Spinouts turn publicly funded research into real-world impact, creating high-growth businesses, driving innovation and strengthening resilience and sovereign capability. They consistently outperform traditional startups and, together with university-partnered investment funds, are emerging as a distinct asset class critical to economic growth. Thriving spinout ecosystems could also provide a sustainable funding source for universities, with returns recycled into research, teaching, and infrastructure.
When a university licenses intellectual property (IP) into a new company, it typically does so in exchange for an equity stake and/or royalties, often alongside the founding academic(s). Spinouts are usually supported by a university Technology Transfer Office (TTO) which helps assess IP, structure deals, form the company, and raise early funding.

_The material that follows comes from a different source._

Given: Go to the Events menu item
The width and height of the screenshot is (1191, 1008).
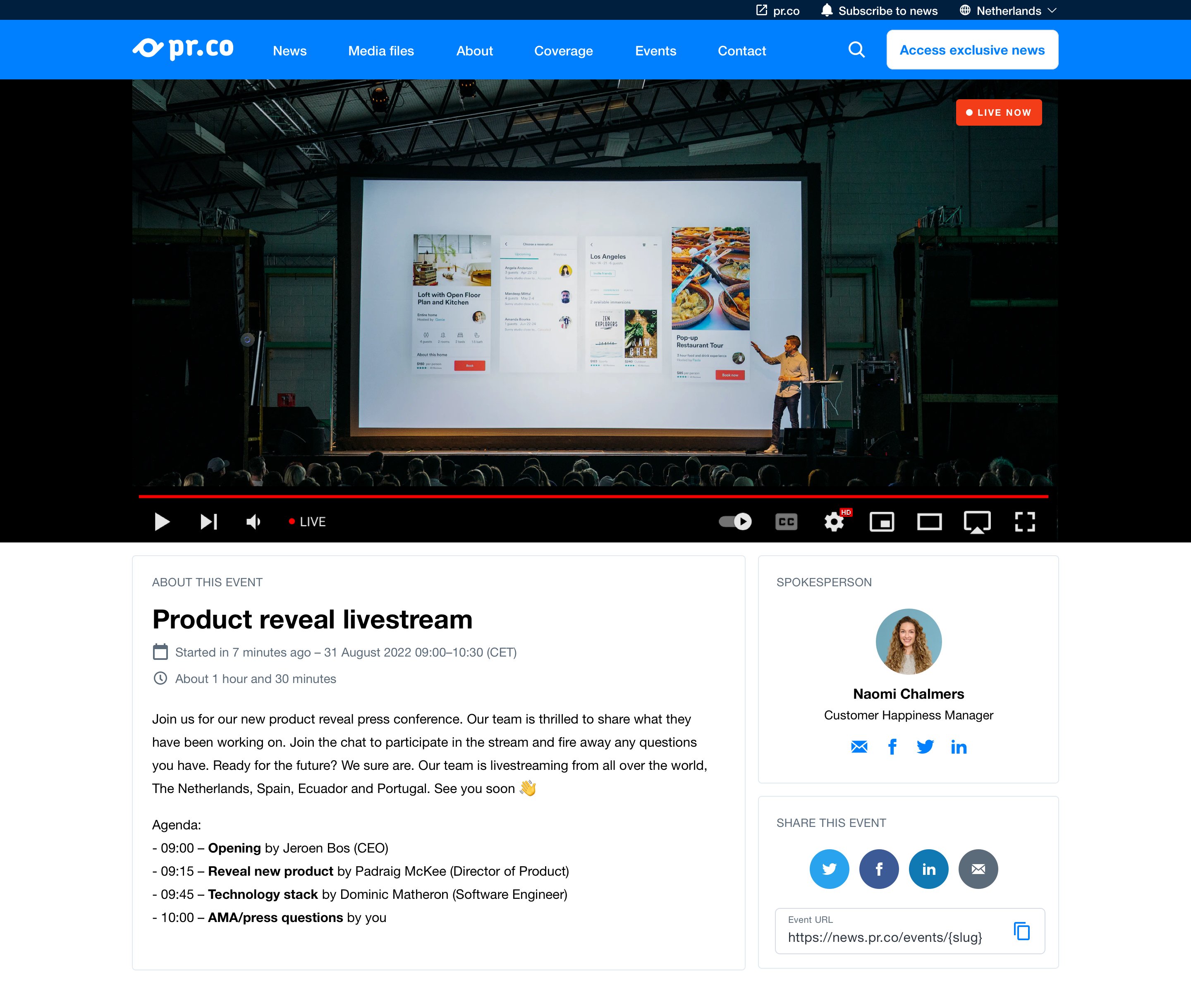Looking at the screenshot, I should point(655,51).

A standard spinout journey involves: (1) disclosing research and assessing protectability, (2) deciding between licensing to an existing company, spinning out, or alternative routes (3) forming the company, agreeing equity and licence terms, and appointing directors, (4) raising pre-seed/seed finance and developing the technology ready for market, (5) scaling the company, with IP and know-how as its core assets.
Deal terms vary by university, and there has been a push to make them simpler and more founder- and investor-friendly. If the university’s initial equity or running royalties are too high, founders and early employees may hold too little ownership to be fully incentivised to scale the company, and investors may deem a spinout less attractive to back.
In 2023, the Independent Review of University Spin-out Companies was published, with the government accepting all of its recommendations. These included greater TTO transparency, model term sheets, and clearer, more proportionate equity policies (with lower university equity where institutional IP contribution is limited). Research England and universities have also begun implementing changes, such as publishing standard policies with target equity ranges, adopting model term sheets and template licences, capping running royalties, and committing to faster TTO decision timelines.
Further Reading
GOV.UK — Independent Review of University Spin-out Companies (and government response)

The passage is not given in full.